What you will do — Transcribe the data underneath exactly, keeping every word in place.
+++ Material for the task +++
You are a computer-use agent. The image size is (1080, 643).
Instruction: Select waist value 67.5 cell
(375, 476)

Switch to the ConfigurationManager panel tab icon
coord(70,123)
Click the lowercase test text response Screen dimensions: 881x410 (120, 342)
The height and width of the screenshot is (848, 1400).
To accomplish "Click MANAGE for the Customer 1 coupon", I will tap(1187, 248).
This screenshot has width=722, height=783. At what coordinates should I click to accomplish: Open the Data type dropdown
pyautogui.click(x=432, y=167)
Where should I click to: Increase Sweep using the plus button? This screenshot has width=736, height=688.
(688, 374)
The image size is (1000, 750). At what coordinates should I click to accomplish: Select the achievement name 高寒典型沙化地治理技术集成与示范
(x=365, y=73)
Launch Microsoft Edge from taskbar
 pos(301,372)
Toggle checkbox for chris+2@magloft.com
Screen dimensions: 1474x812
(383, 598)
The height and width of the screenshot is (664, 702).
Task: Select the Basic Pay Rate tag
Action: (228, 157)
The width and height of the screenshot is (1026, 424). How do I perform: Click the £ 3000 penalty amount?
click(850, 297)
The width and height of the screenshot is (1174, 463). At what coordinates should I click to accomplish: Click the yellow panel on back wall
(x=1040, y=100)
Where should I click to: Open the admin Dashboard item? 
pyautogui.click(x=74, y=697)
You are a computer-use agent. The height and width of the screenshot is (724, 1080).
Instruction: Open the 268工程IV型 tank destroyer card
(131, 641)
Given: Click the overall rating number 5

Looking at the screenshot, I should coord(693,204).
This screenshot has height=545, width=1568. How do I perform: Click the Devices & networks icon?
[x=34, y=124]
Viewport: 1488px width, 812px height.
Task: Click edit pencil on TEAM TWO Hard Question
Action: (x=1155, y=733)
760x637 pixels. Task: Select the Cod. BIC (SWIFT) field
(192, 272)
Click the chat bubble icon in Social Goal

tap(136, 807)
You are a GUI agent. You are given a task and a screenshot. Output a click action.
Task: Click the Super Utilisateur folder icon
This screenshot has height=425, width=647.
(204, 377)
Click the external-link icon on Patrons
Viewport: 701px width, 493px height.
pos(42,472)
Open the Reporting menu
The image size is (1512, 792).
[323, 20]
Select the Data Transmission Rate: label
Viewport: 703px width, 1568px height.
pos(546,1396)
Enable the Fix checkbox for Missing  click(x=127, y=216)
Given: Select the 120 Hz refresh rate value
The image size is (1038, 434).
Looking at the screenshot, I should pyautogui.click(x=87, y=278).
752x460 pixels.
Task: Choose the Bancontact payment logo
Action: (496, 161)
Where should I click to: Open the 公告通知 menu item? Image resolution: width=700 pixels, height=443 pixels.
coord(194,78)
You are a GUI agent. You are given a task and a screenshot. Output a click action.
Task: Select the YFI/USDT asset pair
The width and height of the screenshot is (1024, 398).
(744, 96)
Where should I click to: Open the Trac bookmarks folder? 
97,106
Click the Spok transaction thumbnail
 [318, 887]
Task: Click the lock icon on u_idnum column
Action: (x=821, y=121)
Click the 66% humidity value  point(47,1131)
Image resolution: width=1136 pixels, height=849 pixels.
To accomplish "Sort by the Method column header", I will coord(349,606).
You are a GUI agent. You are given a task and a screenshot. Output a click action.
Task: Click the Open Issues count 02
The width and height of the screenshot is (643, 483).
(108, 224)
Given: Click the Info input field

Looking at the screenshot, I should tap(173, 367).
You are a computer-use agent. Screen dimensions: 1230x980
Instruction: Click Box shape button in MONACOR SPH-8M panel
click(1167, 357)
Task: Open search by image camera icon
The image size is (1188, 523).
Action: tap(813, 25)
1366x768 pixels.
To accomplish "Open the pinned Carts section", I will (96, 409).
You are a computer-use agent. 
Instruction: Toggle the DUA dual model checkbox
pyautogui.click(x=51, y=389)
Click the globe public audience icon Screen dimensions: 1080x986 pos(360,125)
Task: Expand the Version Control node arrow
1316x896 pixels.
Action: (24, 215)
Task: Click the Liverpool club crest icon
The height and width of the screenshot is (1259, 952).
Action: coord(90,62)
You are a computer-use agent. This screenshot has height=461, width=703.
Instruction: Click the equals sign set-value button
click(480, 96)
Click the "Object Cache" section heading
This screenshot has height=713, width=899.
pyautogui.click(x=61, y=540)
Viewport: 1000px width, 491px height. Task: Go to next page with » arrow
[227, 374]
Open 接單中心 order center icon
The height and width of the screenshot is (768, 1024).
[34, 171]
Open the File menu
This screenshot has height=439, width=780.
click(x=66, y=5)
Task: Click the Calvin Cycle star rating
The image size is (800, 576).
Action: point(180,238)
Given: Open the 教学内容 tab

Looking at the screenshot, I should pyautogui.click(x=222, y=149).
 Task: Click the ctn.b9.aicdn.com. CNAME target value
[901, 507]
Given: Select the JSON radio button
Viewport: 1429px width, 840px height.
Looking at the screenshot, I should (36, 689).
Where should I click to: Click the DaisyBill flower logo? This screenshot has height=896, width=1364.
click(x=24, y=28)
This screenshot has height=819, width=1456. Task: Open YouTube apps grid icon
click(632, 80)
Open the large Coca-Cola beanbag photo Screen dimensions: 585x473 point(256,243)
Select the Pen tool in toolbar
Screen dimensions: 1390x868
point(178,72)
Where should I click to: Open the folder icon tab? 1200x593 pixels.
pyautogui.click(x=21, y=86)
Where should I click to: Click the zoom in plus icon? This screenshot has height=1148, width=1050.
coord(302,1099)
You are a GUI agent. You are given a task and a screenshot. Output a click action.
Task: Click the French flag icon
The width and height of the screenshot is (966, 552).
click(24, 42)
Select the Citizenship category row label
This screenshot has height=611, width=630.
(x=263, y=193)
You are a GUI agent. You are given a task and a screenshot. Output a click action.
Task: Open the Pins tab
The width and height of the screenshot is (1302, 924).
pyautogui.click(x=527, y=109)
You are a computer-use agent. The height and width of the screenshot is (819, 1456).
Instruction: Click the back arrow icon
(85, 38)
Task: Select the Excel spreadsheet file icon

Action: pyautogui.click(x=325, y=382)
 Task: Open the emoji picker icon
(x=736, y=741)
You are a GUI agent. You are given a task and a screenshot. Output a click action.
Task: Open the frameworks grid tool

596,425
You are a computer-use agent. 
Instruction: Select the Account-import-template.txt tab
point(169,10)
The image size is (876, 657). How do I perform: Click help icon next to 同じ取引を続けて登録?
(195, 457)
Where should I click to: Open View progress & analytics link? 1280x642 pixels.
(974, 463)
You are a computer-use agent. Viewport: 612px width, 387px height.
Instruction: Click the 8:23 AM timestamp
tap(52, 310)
+++
Exercise solution —
You are a computer-use agent. The image size is (1080, 643).
Instruction: Select waist value 67.5 cell
(375, 476)

Switch to the ConfigurationManager panel tab icon
coord(70,123)
Click the lowercase test text response Screen dimensions: 881x410 (120, 342)
The height and width of the screenshot is (848, 1400).
To accomplish "Click MANAGE for the Customer 1 coupon", I will tap(1187, 248).
This screenshot has width=722, height=783. At what coordinates should I click to accomplish: Open the Data type dropdown
pyautogui.click(x=432, y=167)
Where should I click to: Increase Sweep using the plus button? This screenshot has width=736, height=688.
(688, 374)
The image size is (1000, 750). At what coordinates should I click to accomplish: Select the achievement name 高寒典型沙化地治理技术集成与示范
(x=365, y=73)
Launch Microsoft Edge from taskbar
 pos(301,372)
Toggle checkbox for chris+2@magloft.com
Screen dimensions: 1474x812
(383, 598)
The height and width of the screenshot is (664, 702).
Task: Select the Basic Pay Rate tag
Action: (228, 157)
The width and height of the screenshot is (1026, 424). How do I perform: Click the £ 3000 penalty amount?
click(850, 297)
The width and height of the screenshot is (1174, 463). At what coordinates should I click to accomplish: Click the yellow panel on back wall
(x=1040, y=100)
Where should I click to: Open the admin Dashboard item? 
pyautogui.click(x=74, y=697)
You are a computer-use agent. The height and width of the screenshot is (724, 1080).
Instruction: Open the 268工程IV型 tank destroyer card
(131, 641)
Given: Click the overall rating number 5

Looking at the screenshot, I should coord(693,204).
This screenshot has height=545, width=1568. How do I perform: Click the Devices & networks icon?
[x=34, y=124]
Viewport: 1488px width, 812px height.
Task: Click edit pencil on TEAM TWO Hard Question
Action: (x=1155, y=733)
760x637 pixels. Task: Select the Cod. BIC (SWIFT) field
(192, 272)
Click the chat bubble icon in Social Goal

tap(136, 807)
You are a GUI agent. You are given a task and a screenshot. Output a click action.
Task: Click the Super Utilisateur folder icon
This screenshot has height=425, width=647.
(204, 377)
Click the external-link icon on Patrons
Viewport: 701px width, 493px height.
pos(42,472)
Open the Reporting menu
The image size is (1512, 792).
[323, 20]
Select the Data Transmission Rate: label
Viewport: 703px width, 1568px height.
pos(546,1396)
Enable the Fix checkbox for Missing  click(x=127, y=216)
Given: Select the 120 Hz refresh rate value
The image size is (1038, 434).
Looking at the screenshot, I should pyautogui.click(x=87, y=278).
752x460 pixels.
Task: Choose the Bancontact payment logo
Action: (496, 161)
Where should I click to: Open the 公告通知 menu item? Image resolution: width=700 pixels, height=443 pixels.
coord(194,78)
You are a GUI agent. You are given a task and a screenshot. Output a click action.
Task: Select the YFI/USDT asset pair
The width and height of the screenshot is (1024, 398).
(744, 96)
Where should I click to: Open the Trac bookmarks folder? 
97,106
Click the Spok transaction thumbnail
 [318, 887]
Task: Click the lock icon on u_idnum column
Action: (x=821, y=121)
Click the 66% humidity value  point(47,1131)
Image resolution: width=1136 pixels, height=849 pixels.
To accomplish "Sort by the Method column header", I will coord(349,606).
You are a GUI agent. You are given a task and a screenshot. Output a click action.
Task: Click the Open Issues count 02
The width and height of the screenshot is (643, 483).
(108, 224)
Given: Click the Info input field

Looking at the screenshot, I should tap(173, 367).
You are a computer-use agent. Screen dimensions: 1230x980
Instruction: Click Box shape button in MONACOR SPH-8M panel
click(1167, 357)
Task: Open search by image camera icon
The image size is (1188, 523).
Action: tap(813, 25)
1366x768 pixels.
To accomplish "Open the pinned Carts section", I will (96, 409).
You are a computer-use agent. 
Instruction: Toggle the DUA dual model checkbox
pyautogui.click(x=51, y=389)
Click the globe public audience icon Screen dimensions: 1080x986 pos(360,125)
Task: Expand the Version Control node arrow
1316x896 pixels.
Action: (24, 215)
Task: Click the Liverpool club crest icon
The height and width of the screenshot is (1259, 952).
Action: coord(90,62)
You are a computer-use agent. This screenshot has height=461, width=703.
Instruction: Click the equals sign set-value button
click(480, 96)
Click the "Object Cache" section heading
This screenshot has height=713, width=899.
pyautogui.click(x=61, y=540)
Viewport: 1000px width, 491px height. Task: Go to next page with » arrow
[227, 374]
Open 接單中心 order center icon
The height and width of the screenshot is (768, 1024).
[34, 171]
Open the File menu
This screenshot has height=439, width=780.
click(x=66, y=5)
Task: Click the Calvin Cycle star rating
The image size is (800, 576).
Action: point(180,238)
Given: Open the 教学内容 tab

Looking at the screenshot, I should pyautogui.click(x=222, y=149).
 Task: Click the ctn.b9.aicdn.com. CNAME target value
[901, 507]
Given: Select the JSON radio button
Viewport: 1429px width, 840px height.
Looking at the screenshot, I should (36, 689).
Where should I click to: Click the DaisyBill flower logo? This screenshot has height=896, width=1364.
click(x=24, y=28)
This screenshot has height=819, width=1456. Task: Open YouTube apps grid icon
click(632, 80)
Open the large Coca-Cola beanbag photo Screen dimensions: 585x473 point(256,243)
Select the Pen tool in toolbar
Screen dimensions: 1390x868
point(178,72)
Where should I click to: Open the folder icon tab? 1200x593 pixels.
pyautogui.click(x=21, y=86)
Where should I click to: Click the zoom in plus icon? This screenshot has height=1148, width=1050.
coord(302,1099)
You are a GUI agent. You are given a task and a screenshot. Output a click action.
Task: Click the French flag icon
The width and height of the screenshot is (966, 552).
click(24, 42)
Select the Citizenship category row label
This screenshot has height=611, width=630.
(x=263, y=193)
You are a GUI agent. You are given a task and a screenshot. Output a click action.
Task: Open the Pins tab
The width and height of the screenshot is (1302, 924).
pyautogui.click(x=527, y=109)
You are a computer-use agent. The height and width of the screenshot is (819, 1456).
Instruction: Click the back arrow icon
(85, 38)
Task: Select the Excel spreadsheet file icon

Action: pyautogui.click(x=325, y=382)
 Task: Open the emoji picker icon
(x=736, y=741)
You are a GUI agent. You are given a task and a screenshot. Output a click action.
Task: Open the frameworks grid tool

596,425
You are a computer-use agent. 
Instruction: Select the Account-import-template.txt tab
point(169,10)
The image size is (876, 657). How do I perform: Click help icon next to 同じ取引を続けて登録?
(195, 457)
Where should I click to: Open View progress & analytics link? 1280x642 pixels.
(974, 463)
You are a computer-use agent. Viewport: 612px width, 387px height.
Instruction: Click the 8:23 AM timestamp
tap(52, 310)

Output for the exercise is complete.